Sega producer Yosuke Okunari has confirmed that the reason the company didn't pursue creating a mini Dreamcast or Saturn because "both developing and manufacturing new chipsets during the pandemic is a difficult and expensive process".
In an interview with Famitsu, Okunari said - as paraphrased by Gosokkyu (thanks, NintendoLife) - the company did "explore the idea" of a Dreamcast or Saturn Mini but ultimately decided not to pursue it when Sega discovered manufacturing mini consoles had become more expensive post-pandemic (and post semiconductor shortage, of course).
Okunari added that the Mega Drive Mini's internals "can't adequately handle Saturn games", and manufacturing new chipsets would be prohibitively expensive, joking that if they'd proceeded with the idea, the cost of buying a Dreamcast of Saturn Mini could rival that of a modern-day console.

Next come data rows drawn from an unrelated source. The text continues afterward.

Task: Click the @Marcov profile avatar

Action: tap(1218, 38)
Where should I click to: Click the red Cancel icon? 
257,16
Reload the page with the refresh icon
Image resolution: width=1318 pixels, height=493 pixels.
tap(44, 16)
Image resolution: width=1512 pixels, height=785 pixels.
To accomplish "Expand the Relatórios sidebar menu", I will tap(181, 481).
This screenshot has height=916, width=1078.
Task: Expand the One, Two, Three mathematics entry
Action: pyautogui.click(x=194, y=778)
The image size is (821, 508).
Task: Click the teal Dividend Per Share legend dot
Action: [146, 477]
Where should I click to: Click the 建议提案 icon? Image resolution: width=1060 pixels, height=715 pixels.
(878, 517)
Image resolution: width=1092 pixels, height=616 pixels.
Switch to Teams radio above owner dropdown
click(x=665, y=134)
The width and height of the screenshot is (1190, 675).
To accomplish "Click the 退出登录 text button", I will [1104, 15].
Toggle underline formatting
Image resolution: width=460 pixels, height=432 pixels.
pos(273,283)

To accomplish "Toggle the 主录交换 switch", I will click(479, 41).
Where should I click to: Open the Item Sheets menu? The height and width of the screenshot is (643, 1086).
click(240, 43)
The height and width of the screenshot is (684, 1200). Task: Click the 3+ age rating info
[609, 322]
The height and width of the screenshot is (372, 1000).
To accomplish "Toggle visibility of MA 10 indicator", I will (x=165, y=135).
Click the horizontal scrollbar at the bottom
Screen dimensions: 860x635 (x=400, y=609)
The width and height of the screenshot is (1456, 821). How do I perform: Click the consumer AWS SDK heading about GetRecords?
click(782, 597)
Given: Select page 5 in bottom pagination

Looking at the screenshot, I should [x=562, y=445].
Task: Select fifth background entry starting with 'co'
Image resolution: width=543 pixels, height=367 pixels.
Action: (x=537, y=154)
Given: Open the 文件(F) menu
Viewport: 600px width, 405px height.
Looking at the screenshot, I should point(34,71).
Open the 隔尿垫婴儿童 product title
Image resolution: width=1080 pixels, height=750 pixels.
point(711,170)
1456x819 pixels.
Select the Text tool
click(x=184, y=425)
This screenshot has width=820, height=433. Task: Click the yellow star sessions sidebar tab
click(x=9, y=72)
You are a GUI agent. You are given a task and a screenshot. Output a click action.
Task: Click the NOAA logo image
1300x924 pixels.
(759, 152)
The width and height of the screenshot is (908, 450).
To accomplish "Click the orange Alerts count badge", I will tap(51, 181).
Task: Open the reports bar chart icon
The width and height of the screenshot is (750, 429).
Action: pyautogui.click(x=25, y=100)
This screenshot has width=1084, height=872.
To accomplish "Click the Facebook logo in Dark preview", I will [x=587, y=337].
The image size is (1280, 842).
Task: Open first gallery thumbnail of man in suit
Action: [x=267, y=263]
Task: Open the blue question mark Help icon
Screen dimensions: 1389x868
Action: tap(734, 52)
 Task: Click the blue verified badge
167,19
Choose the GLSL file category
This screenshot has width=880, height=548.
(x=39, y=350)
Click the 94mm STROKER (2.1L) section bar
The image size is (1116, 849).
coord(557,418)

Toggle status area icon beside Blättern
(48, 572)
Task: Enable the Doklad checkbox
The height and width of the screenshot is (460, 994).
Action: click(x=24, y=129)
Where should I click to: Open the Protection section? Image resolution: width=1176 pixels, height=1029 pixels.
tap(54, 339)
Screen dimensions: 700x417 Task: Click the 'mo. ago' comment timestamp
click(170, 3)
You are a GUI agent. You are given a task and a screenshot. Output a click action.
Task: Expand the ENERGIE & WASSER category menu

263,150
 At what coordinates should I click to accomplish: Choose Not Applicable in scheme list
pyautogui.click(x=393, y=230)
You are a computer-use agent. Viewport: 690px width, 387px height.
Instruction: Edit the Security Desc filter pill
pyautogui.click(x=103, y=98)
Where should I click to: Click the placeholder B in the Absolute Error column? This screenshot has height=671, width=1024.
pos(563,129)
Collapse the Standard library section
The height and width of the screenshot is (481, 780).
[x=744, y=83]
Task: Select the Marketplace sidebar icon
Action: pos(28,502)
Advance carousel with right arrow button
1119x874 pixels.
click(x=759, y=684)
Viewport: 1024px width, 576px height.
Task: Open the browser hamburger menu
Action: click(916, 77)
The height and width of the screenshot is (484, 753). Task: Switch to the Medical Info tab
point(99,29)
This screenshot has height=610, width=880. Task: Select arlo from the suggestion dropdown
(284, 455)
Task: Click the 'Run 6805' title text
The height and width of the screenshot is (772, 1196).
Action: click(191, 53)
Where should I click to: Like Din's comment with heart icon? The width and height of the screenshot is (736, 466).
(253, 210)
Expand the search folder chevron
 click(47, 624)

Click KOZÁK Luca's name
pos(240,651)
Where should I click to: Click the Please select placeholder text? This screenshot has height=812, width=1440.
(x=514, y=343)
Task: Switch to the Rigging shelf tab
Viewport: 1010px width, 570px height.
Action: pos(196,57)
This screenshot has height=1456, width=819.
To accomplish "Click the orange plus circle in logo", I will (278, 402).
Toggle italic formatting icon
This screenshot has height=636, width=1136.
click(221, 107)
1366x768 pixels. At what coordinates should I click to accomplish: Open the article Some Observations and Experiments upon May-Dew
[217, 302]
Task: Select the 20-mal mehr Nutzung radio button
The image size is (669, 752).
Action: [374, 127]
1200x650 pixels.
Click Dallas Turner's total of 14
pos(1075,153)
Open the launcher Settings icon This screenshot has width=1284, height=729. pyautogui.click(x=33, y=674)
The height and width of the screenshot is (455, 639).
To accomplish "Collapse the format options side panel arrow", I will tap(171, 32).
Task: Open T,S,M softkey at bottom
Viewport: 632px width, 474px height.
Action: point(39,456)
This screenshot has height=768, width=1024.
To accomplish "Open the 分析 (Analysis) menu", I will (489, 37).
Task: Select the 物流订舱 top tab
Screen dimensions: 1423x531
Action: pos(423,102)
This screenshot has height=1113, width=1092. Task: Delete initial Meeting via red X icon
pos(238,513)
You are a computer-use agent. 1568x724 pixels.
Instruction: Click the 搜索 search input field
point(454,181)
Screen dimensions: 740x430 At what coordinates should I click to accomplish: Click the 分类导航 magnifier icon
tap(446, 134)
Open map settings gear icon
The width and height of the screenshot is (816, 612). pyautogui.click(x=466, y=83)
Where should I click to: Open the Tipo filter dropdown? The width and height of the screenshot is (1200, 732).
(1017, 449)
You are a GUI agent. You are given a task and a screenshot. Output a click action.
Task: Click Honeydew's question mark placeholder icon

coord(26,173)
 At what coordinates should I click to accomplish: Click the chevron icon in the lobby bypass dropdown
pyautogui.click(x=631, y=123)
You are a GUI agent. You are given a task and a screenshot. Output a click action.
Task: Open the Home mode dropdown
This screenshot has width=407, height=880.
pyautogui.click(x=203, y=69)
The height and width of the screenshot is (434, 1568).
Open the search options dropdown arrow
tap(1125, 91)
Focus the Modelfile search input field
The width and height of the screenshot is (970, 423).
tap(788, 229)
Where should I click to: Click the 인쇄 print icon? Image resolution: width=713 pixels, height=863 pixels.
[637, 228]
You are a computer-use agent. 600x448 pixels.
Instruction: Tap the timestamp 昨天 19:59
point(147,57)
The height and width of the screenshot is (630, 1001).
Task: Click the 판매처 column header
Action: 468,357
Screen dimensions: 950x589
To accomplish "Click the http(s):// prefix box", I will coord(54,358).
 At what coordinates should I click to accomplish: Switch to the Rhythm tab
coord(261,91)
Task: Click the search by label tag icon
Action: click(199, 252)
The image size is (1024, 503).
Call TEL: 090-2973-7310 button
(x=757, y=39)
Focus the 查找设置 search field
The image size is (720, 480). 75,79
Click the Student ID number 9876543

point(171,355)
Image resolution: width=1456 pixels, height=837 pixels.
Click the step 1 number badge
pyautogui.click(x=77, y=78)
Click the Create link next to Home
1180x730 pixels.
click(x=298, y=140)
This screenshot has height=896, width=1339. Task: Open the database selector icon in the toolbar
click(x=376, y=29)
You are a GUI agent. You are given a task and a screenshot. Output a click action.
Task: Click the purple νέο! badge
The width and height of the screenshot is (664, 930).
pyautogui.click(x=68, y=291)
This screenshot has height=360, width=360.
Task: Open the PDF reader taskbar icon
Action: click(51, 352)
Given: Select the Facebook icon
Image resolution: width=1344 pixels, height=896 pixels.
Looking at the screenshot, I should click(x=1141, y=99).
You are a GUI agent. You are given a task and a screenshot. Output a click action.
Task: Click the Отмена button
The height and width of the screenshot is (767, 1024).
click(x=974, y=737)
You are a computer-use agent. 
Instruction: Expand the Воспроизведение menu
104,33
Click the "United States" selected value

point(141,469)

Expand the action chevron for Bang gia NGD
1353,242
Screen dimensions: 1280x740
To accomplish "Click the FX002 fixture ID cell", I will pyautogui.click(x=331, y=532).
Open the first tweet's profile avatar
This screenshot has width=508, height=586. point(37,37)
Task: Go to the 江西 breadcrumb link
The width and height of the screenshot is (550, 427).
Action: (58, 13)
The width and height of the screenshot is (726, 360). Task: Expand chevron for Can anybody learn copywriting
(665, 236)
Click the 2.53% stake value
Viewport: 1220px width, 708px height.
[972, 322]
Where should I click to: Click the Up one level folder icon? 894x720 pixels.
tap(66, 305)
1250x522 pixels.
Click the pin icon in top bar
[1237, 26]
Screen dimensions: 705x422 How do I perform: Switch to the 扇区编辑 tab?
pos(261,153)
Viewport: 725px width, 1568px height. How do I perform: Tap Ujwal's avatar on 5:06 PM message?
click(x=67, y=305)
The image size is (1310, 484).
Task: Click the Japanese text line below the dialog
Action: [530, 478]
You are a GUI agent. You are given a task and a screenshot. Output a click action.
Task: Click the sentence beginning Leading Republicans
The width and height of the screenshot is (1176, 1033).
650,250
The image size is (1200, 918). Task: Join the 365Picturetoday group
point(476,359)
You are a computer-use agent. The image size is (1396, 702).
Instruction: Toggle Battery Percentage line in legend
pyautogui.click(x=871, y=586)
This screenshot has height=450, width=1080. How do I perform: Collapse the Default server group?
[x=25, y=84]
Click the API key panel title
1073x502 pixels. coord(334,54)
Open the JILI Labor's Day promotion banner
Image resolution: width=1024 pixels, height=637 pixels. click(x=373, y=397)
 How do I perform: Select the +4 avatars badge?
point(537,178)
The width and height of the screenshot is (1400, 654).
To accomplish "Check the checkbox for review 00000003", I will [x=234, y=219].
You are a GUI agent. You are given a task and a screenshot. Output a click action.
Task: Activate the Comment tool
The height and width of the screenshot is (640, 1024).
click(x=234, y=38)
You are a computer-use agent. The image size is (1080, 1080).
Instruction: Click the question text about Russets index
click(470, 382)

But because the Mega Drive Mini 2 was based upon the existing Mini hardware, it seemed more "manageable".
ICYMI, last week Sega hinted it had a big "new project" to share with us, teasing that the broadcast would reportedly include appearances from Hiroyuki Miyazaki and Yosuke Okunari. Given the guests, it wasn't a stretch to presume the secret new project may have something to do with a new Sega retro console - and it turns out that's exactly what Sega was teasing: Mega Drive Mini 2.
While as yet there's no confirmation that the mini system will be coming to fans outside of Japan, Sega did confirm that Mega Drive Mini 2 will be released in Japan fans on 27th October and cost ¥9980, which is around £60. It will include 50 Mega Drive and Mega CD titles, including Sonic CD, Virtua Racing, and Fantasy Zone.